Route different task types to different models based on their computational needs and cost-benefit profile.

Task Roles

Four roles handle different task types:

RoleTask TypesTypical ModelUse Case
leaderplan, analyze, architectureClaude Sonnet 4.6Complex reasoning, design decisions
implementgenerate, refactor, codingDeepSeek V4 FlashFast iteration, cost-efficient output generation
verifydebug, review, validationClaude Sonnet 4.6Correctness-critical, requires deep reasoning
researchdocs, knowledge synthesisDeepSeek V4 FlashLower-risk content, cost savings

Configuration

Set roleModels in your CLI settings (JSON):

{
"roleModels": {
"leader": "claude-sonnet-4-6",
"implement": "deepseek-v4-flash",
"verify": "claude-sonnet-4-6",
"research": "deepseek-v4-flash"
}
}

Resolution Priority

When selecting a model for a task, muonroi-cli checks in this order:

  1. Explicit overrideMUONROI_MODEL env var (suppresses all routing)
  2. Role model — from roleModels config
  3. PIL tier — from tier-based fallback (hot/warm/cold)
  4. Session default — from settings.json or CLI argument

Cost Optimization

Role-based routing can reduce monthly API costs by 80–90% while maintaining output quality where it matters.

Cost Comparison

Single-model setup (Claude for everything):

100 tasks/day × $0.02/task average = ~$60/month

muonroi-cli with role-based routing:

70% cheap tasks (implement, research)    → deepseek-v4-flash @ $0.001/task
30% quality tasks (leader, verify) → claude-sonnet-4-6 @ $0.015/task

Result: ~$5–8/month with equivalent output quality where it matters

Key insight: Use premium models only for tasks requiring deep reasoning (plan, analyze, debug). Route commodity tasks to fast, cheap models.

Tier-Based Fallback

When roleModels is not configured, muonroi-cli falls back to a 3-tier budget-aware routing system:

  • hot — Premium models (plan, analyze)
  • warm — Mid-tier models
  • cold — Cheapest models (docs, simple tasks)

Budget-Aware Downgrade

If your monthly API spend approaches a configured limit, muonroi-cli automatically downgrades to cheaper tiers to stay within budget.
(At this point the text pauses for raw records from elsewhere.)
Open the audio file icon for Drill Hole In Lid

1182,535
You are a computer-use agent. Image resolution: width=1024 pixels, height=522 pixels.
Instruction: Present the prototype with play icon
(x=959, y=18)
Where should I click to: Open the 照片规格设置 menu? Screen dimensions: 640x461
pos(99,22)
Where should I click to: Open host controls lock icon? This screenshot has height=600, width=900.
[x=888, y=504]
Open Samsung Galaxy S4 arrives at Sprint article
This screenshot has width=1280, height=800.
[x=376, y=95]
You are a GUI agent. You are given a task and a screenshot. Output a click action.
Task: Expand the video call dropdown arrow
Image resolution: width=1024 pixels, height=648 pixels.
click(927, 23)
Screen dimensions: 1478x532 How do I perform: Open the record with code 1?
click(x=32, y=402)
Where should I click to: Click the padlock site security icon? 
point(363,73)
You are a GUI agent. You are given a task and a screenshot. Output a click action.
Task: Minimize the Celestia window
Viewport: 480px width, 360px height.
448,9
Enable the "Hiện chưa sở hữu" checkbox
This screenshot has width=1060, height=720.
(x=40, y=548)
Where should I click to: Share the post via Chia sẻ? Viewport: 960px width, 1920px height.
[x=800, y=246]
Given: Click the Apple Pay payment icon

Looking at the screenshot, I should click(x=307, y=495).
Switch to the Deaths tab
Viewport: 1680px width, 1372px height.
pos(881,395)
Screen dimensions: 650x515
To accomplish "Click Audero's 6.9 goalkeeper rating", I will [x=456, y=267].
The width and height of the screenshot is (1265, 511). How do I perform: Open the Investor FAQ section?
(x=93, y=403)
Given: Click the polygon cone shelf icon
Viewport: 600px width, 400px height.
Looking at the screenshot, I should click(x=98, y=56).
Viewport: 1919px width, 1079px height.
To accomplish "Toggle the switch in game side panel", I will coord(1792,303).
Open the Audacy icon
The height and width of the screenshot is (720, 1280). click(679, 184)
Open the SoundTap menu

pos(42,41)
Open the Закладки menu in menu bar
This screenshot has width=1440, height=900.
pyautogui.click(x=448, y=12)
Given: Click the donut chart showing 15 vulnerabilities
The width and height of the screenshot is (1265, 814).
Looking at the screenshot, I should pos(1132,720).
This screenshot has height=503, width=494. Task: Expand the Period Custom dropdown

Configure your monthly limit in settings:

{
"monthlyBudgetUSD": 50,
"tierModels": {
"hot": "claude-sonnet-4-6",
"warm": "gpt-4o-mini",
"cold": "deepseek-v4-flash"
}
}

When the ledger approaches monthlyBudgetUSD, subsequent tasks route to warm or cold until the billing period resets.

Mode Models

Override the model for specific agent modes:

{
"modeModels": {
"agent": "claude-sonnet-4-6",
"plan": "claude-opus-4-7",
"ask": "deepseek-v4-flash"
}
}
ModeWhen Used
agentStandard agent execution (GSD skills, explore, code review)
planWriting detailed plans (/gsd:plan-phase)
askQuick questions and interactive mode

Mode overrides take precedence over role-based routing.

Environment Variables

VariablePurposeDefault
MUONROI_API_KEYAnthropic API key (primary)
MUONROI_MODELAbsolute model override (suppresses all routing)
MUONROI_BASE_URLCustom base URL for Anthropichttps://api.anthropic.com
OPENAI_API_KEYOpenAI API key
GOOGLE_API_KEYGoogle API key
DEEPSEEK_API_KEYDeepSeek API key
XAI_API_KEYxAI (Grok) API key
SILICONFLOW_API_KEYSiliconFlow API key
OLLAMA_URLLocal Ollama endpointhttp://localhost:11434

Setting Keys

Example .env file:

# Primary provider
MUONROI_API_KEY=sk-ant-...

# Multi-provider routing
OPENAI_API_KEY=sk-proj-...
DEEPSEEK_API_KEY=sk-...
GOOGLE_API_KEY=AIza...

# Override (use sparingly)
MUONROI_MODEL=claude-opus-4-7

Cost Forensics

Track API usage and cost per session or date range:

# Plain table output
muonroi-cli usage forensics <session-id-prefix>

# Machine-readable JSON
muonroi-cli usage forensics <session-id-prefix> --json

Example:

muonroi-cli usage forensics abc123
muonroi-cli usage forensics "session-2025-05" --json

Output includes:

  • Task count per provider/model
  • Token usage (input/output)
  • Cost per task and total
  • Timestamp range

Use this to audit routing decisions and validate cost savings from role-based setup.